▶ _Fragment tekstu_:
◆ ◆ ◆
Prokuratura się zmienia. W Prokuraturze Krajowej w specjalnie powołanym Dziale do Spraw Cyberprzestępczości nadzorowane są najpoważniejsze postępowania z tego zakresu, organizowane są szkolenia czy zapewniana jest koordynacja działań oraz współpraca pomiędzy jednostkami prokuratury a wyspecjalizowanymi w zwalczaniu cyberprzestępczości jednostkami policji i ABW. W prokuraturach okręgowych powstają działy do walki z cyberprzestępczością, w prokuraturach regionalnych powołano koordynatorów. Widzimy, że specjalizacja prokuratorów i funkcjonariuszy policji w zakresie zwalczania cyberprzestępczości przynosi efekty. Walka z cyberprzestępczością i podnoszenie poziomu cyberbezpieczeństwa wymaga również międzyinstytucjonalnej współpracy. Dla przykładu, w związku z pandemią w ramach porozumienia zawartego pomiędzy ministrem cyfryzacji, NASK, prezesem UKE oraz czterema największymi operatorami telekomunikacyjnymi, utworzono listę ostrzeżeń przed złośliwymi stronami internetowymi, wyłudzającymi dane do logowania. Na przykład strona podszywająca się pod Facebooka, czy bank trafia na taką listę. Co bardzo ważne – tu nie chodzi o żadną cenzurę internetu, ale właśnie o ochronę użytkownika. Chodzi o to, by ochronić tego użytkownika najsłabszego. Powinniśmy podejmować wielopoziomowe działania – w tym również legislacyjne.
◆ ◆ ◆
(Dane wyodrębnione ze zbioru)
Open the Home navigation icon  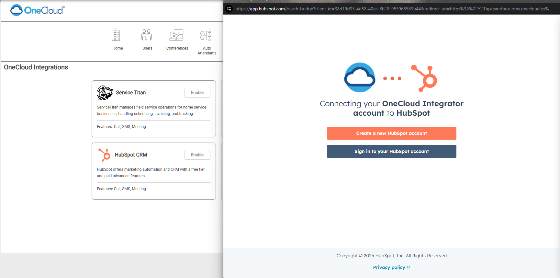click(x=117, y=35)
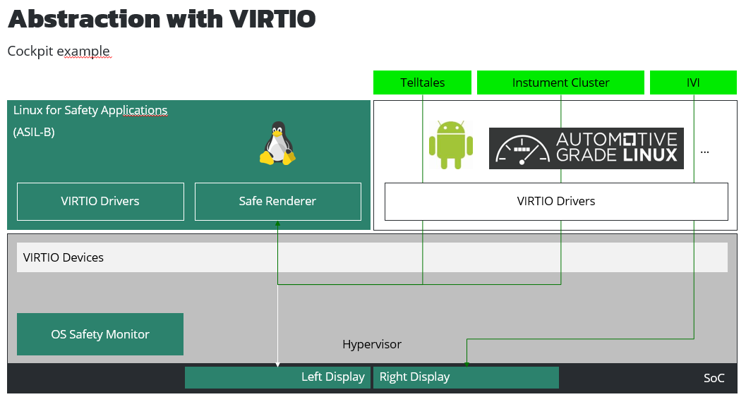Select the green Android robot icon
This screenshot has width=746, height=397.
point(450,145)
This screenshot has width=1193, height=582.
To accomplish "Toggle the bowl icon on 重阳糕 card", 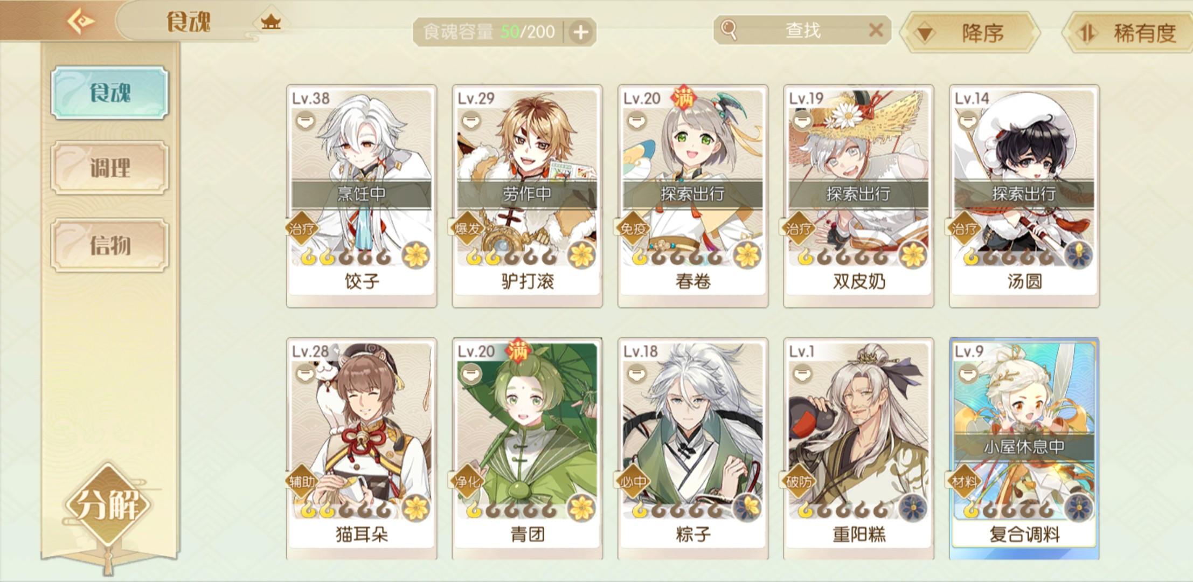I will coord(802,373).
◆ ◆ ◆
▶ _Treść zadania_:
Jak można krócej ująć akapit fragmentu o walce z cyberprzestępczością zaczynający się od słów „Prokuratura się zmienia”, zachowując jego główne fakty? Wiersze nie są potrzebne do wykonania zadania.

▶ _Odpowiedź_:
Prokuratura się zmienia. W Prokuraturze Krajowej działa Dział do Spraw Cyberprzestępczości. Nadzoruje on najpoważniejsze postępowania, organizuje szkolenia i koordynuje współpracę prokuratury z wyspecjalizowanymi jednostkami policji i ABW. W prokuraturach okręgowych powstają działy do walki z cyberprzestępczością, a w regionalnych powołano koordynatorów. Specjalizacja prokuratorów i policjantów przynosi efekty. Potrzebna jest też współpraca międzyinstytucjonalna. W związku z pandemią, na mocy porozumienia ministra cyfryzacji, NASK, prezesa UKE i czterech największych operatorów telekomunikacyjnych, utworzono listę ostrzeżeń przed stronami wyłudzającymi dane do logowania, np. podszywającymi się pod Facebooka czy bank. Nie chodzi o cenzurę internetu, lecz o ochronę najsłabszego użytkownika. Działania powinny być wielopoziomowe, także legislacyjne.